L’ACE pilote aussi un programme de vérification des antécédents des entraîneurs et entraîneures. Un accord de partenariat conclu avec un tiers permet d’offrir une vérification d’antécédents dont peuvent profiter tous les organismes participants, à un prix fixe (25 $ plus taxes).
La vérification du casier judiciaire n’est qu’une étape du processus de vérification complet auquel les organismes ont recours pour vérifier les antécédents de leurs bénévoles. Plusieurs organismes de sport se sont fondés sur Les 10 étapes du filtrage de Bénévoles Canada afin de définir l’orientation de leurs politiques de vérification. Les organismes reconnaissent habituellement que les bénévoles doivent être interviewés en personne, qu’ils doivent remettre une demande comprenant des références et recevoir une orientation et une formation suivies de soutien et de supervision une fois en poste. Les bénévoles (ainsi que les participants et autres membres) dont les antécédents ont été vérifiés sont ensuite assujettis aux politiques de l’organisme de sport.
Élaboration de politiques
Chaque organisme de sport est en fait son propre tribunal, c’est-à-dire qu’il a le pouvoir d’établir ses propres règles d’appartenance et de participation, et de sanctionner les membres et les participants qui ne respectent pas leurs obligations. Par conséquent, chaque organisme utilise ses propres méthodes (fondées sur les pratiques antérieures, le contexte et ses capacités, les normes nationales ou propres au sport ou autres critères) pour déterminer la meilleure façon de traiter le harcèlement au sein de cet organisme.

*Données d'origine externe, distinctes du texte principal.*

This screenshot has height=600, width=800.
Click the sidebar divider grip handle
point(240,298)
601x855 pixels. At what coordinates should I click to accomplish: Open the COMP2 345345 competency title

Cette liberté a entraîné le développement de milliers de codes de conduite similaires et de milliers de procédures et directives similaires pour traiter les cas de harcèlement dans le sport canadien. Par exemple, une association de hockey de l’Alberta pourrait adopter une politique de harcèlement à « tolérance zéro » alors qu’une association de football du Nouveau-Brunswick pourrait avoir une toute autre interprétation de la manière de décrire ce qui constitue du harcèlement. Les organismes nationaux et provinciaux de sport (et Sport Canada en tant que bailleur de fonds) peuvent même avoir leurs propres remèdes adaptés à des niveaux différents.
Le CCES s’est associé à Entraîneurs du Canada (aujourd’hui le Service des entraîneurs professionnels de l’ACE) à la demande de Sport Canada, afin de diriger un groupe d’organismes de sport dans la publication de deux documents : le Code des comportements interdits dans le sport (qui décrit les comportements attendus de la part des bénévoles et les procédures de traitement des cas d’inconduite) et la Politique canadienne sur les comportements interdits dans le sport. Cette démarche avait pour but d’inciter les organismes de sport à adapter ces deux documents et ainsi contribuer à l’établissement d’une norme nationale de base. Malheureusement, ce projet a suscité peu d’intérêt. Paul Melia, président et directeur général du CCES, explique pourquoi :
« On voulait que les organismes de sport de tous les niveaux intègrent la politique à leurs règlements, et adoptent et appliquent le Code. Nous avons appris au fil du temps que l’administration de la politique et du code dépassaient les capacités des organismes de sport, tout comme le processus d’accueil des plaintes, de tenue des audiences et d’application des sanctions. »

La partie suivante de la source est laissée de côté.